In August of 2020, the Elders of our church and I began to have a hard conversation about where we were as a church body. We were all frustrated and tired – weary even – as we struggled with conflicting thoughts and opinions about how we were doing, what we were about, and where we were going. We agreed that it was necessary to honestly evaluate the many aspects of our church, to look for our weaknesses and blind spots, and to seek God’s will for us as a congregation if we were to attempt to move forward in a healthy way.
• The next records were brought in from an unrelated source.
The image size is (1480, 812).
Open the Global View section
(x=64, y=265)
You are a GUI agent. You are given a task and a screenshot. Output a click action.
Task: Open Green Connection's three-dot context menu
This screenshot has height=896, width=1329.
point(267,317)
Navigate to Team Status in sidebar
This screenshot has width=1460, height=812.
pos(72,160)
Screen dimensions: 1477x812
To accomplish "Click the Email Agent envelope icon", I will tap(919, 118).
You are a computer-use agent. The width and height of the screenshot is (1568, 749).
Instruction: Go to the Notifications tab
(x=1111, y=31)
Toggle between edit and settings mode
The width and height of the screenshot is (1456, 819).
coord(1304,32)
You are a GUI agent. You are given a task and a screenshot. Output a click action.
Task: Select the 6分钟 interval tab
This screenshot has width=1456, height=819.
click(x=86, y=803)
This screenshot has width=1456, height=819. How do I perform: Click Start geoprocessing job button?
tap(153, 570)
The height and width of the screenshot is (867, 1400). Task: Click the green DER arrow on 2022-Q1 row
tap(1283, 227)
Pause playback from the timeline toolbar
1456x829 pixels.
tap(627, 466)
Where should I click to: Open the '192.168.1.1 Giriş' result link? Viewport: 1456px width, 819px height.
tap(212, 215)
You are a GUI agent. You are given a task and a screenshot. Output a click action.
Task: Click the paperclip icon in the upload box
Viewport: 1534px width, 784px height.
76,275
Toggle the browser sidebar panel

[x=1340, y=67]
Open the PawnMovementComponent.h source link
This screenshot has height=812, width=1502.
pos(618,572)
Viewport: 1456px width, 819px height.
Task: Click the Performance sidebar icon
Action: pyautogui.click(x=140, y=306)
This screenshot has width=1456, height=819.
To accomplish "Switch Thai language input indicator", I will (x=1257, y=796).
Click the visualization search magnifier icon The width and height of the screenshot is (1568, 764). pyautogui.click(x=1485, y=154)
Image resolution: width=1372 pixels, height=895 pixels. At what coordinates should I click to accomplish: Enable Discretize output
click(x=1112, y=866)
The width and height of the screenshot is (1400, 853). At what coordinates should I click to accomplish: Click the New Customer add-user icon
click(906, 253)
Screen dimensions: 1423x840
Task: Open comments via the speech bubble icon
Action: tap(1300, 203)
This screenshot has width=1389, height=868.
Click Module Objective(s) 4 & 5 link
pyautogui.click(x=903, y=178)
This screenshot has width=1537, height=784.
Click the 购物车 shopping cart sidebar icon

What I didn’t anticipate as we entered into this discussion and evaluation was that we would come through the other side of the process with a renewed optimism, hope, and excitement for our church and its place in God’s work in our community. It has been a blessing to me to work through this process, even during the most uncomfortable moments as we shared our greatest fears and frustrations. My prayer is that The Intersection will be better because of the months of work put in by committed leaders who care deeply about following Jesus and leading this church. What, exactly, does “be better” look like? That is something we will be talking about a lot in the weeks and months ahead!